» Saved data entries:
——

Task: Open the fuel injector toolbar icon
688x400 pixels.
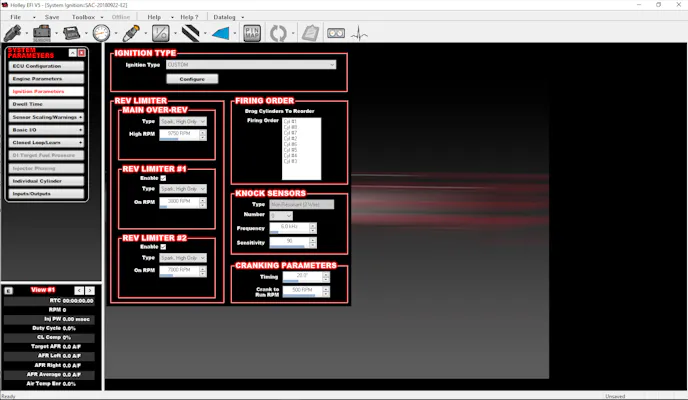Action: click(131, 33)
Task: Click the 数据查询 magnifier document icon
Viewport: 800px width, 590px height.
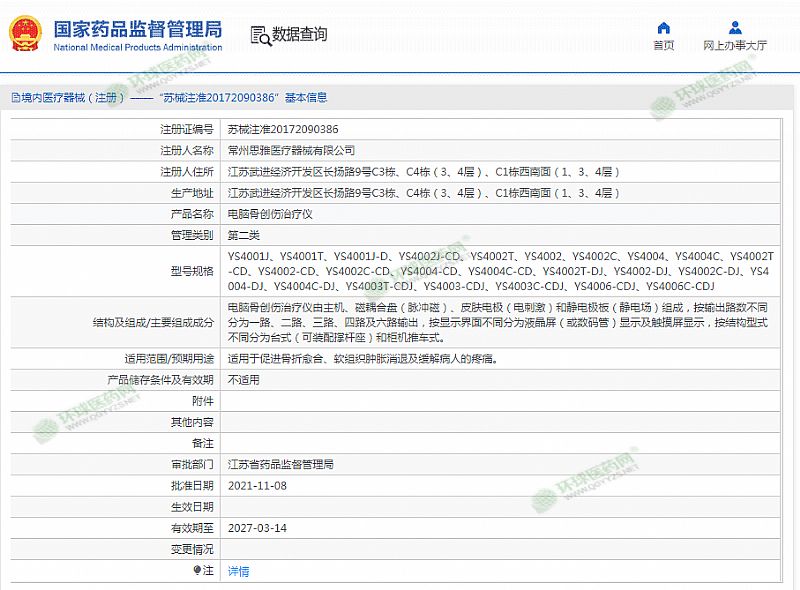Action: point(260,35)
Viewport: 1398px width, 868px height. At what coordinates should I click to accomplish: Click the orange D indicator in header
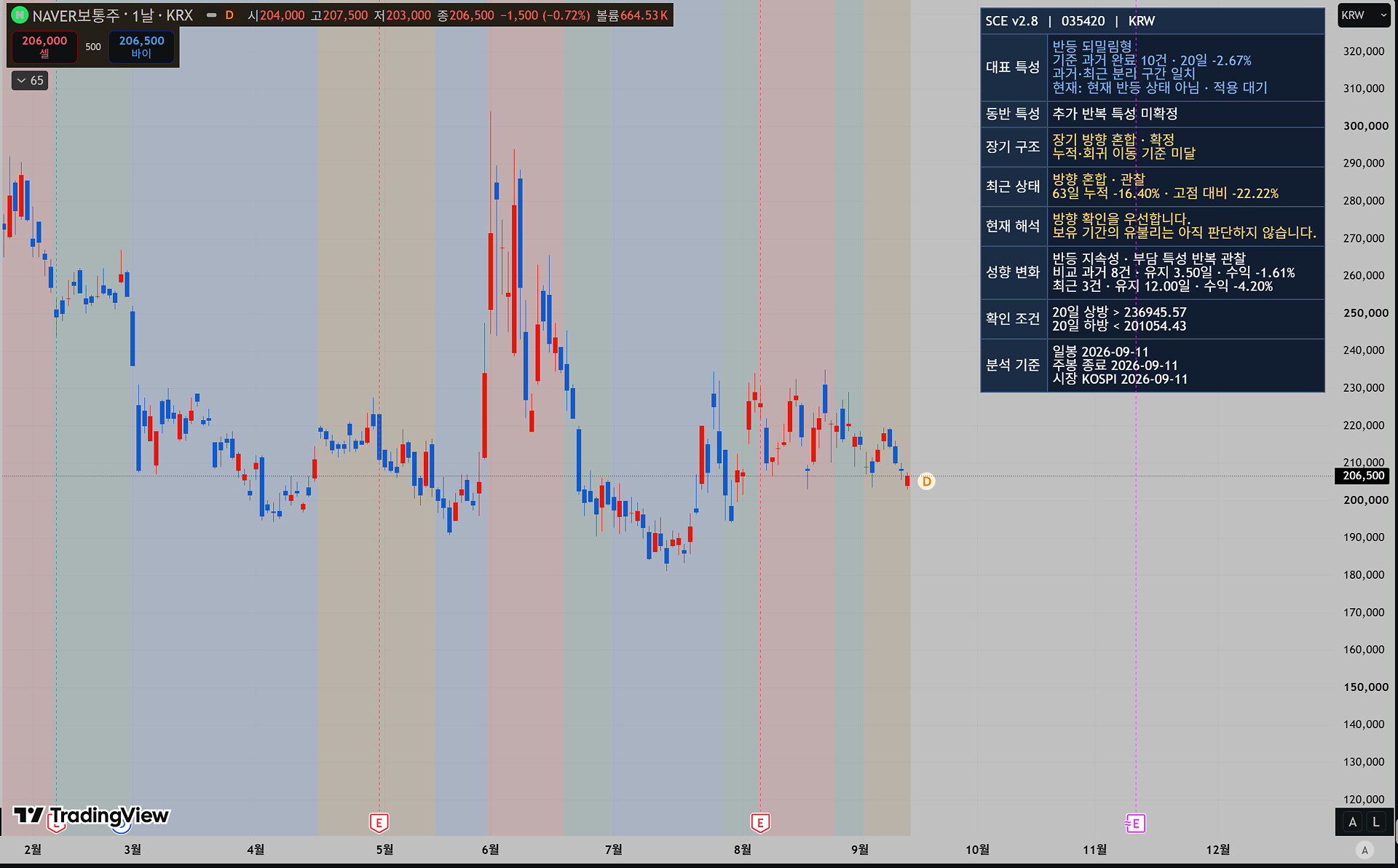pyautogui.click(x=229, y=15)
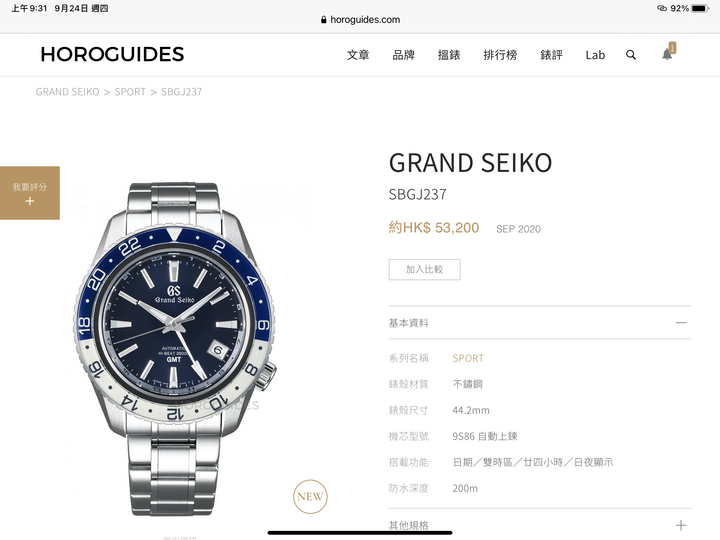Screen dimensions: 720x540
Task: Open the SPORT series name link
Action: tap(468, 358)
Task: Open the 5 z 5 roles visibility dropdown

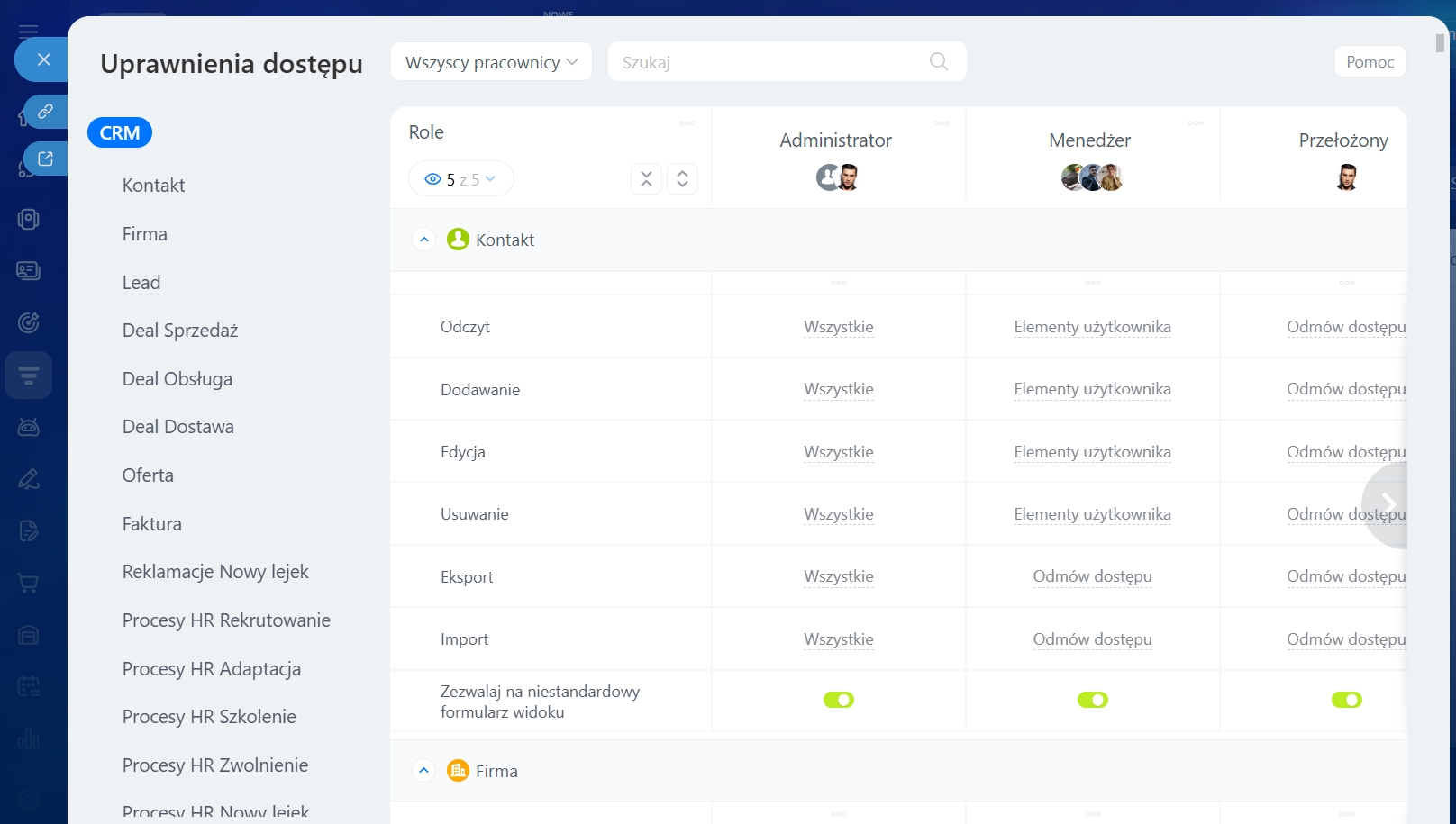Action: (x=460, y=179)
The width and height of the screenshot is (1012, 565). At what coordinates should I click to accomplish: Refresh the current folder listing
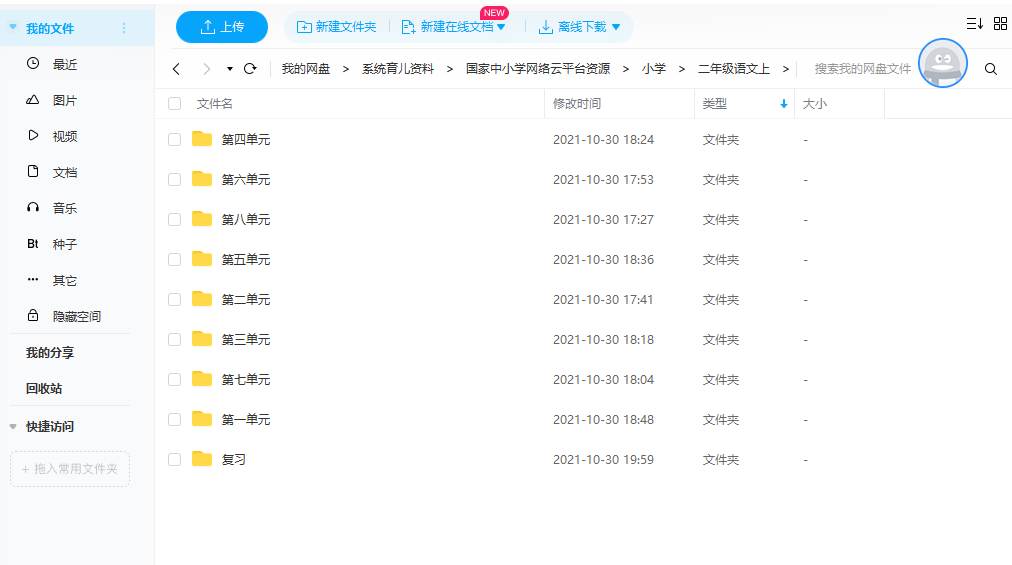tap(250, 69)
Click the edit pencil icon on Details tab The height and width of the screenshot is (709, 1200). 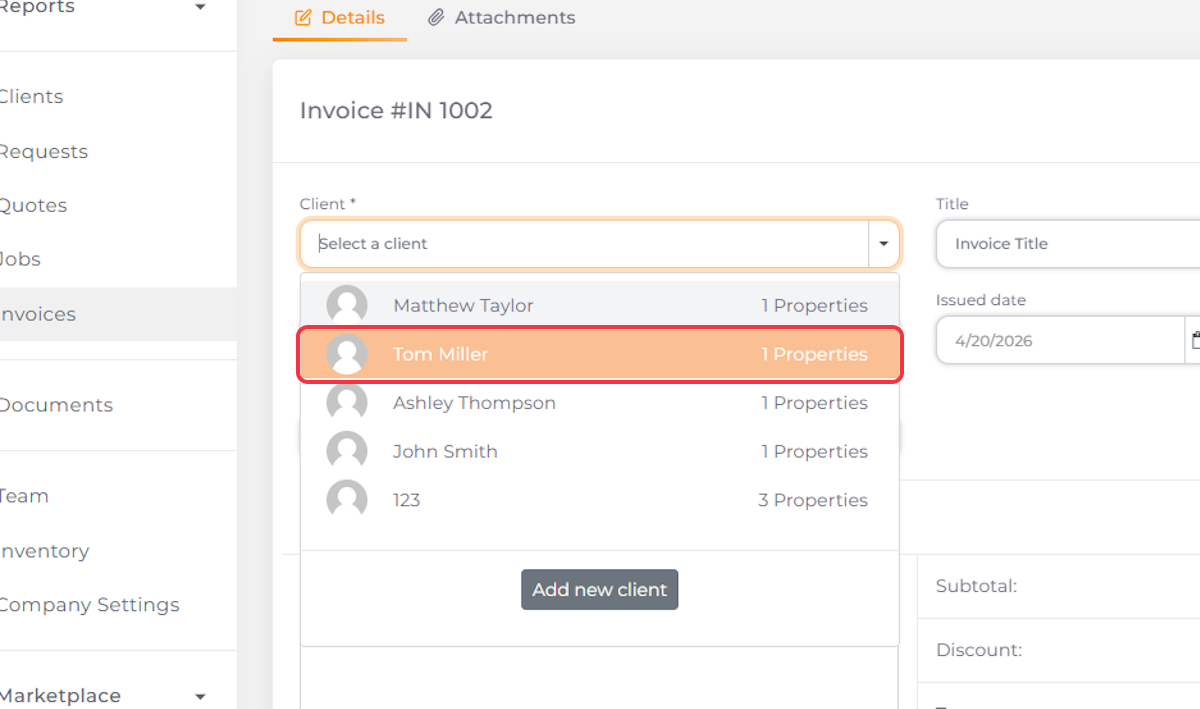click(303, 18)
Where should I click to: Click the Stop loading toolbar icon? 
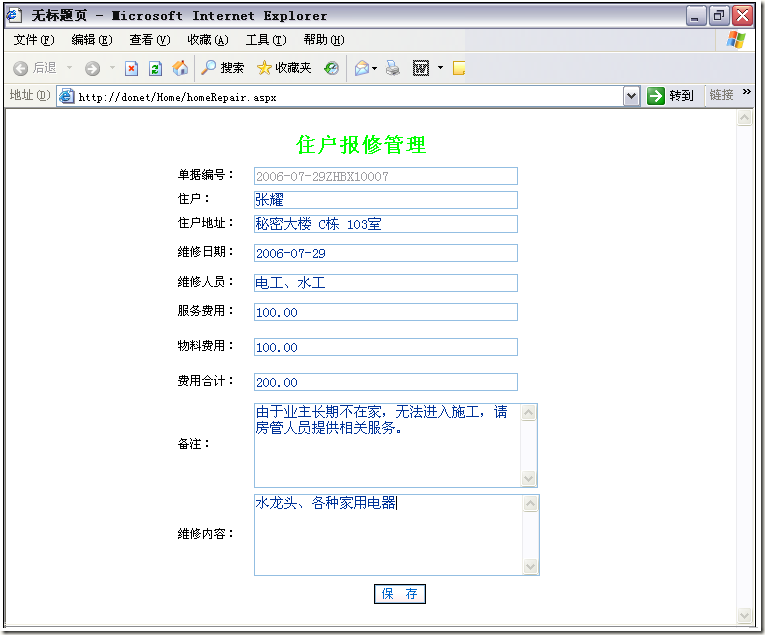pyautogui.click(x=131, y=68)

——

» Task prompt:
Find "Where should I" in the entries, then reproduce that line and each line after it exactly, through the last one. Pictures do not go in.

» Response area:
Where should I click to: Click the Stop loading toolbar icon? 
pyautogui.click(x=131, y=68)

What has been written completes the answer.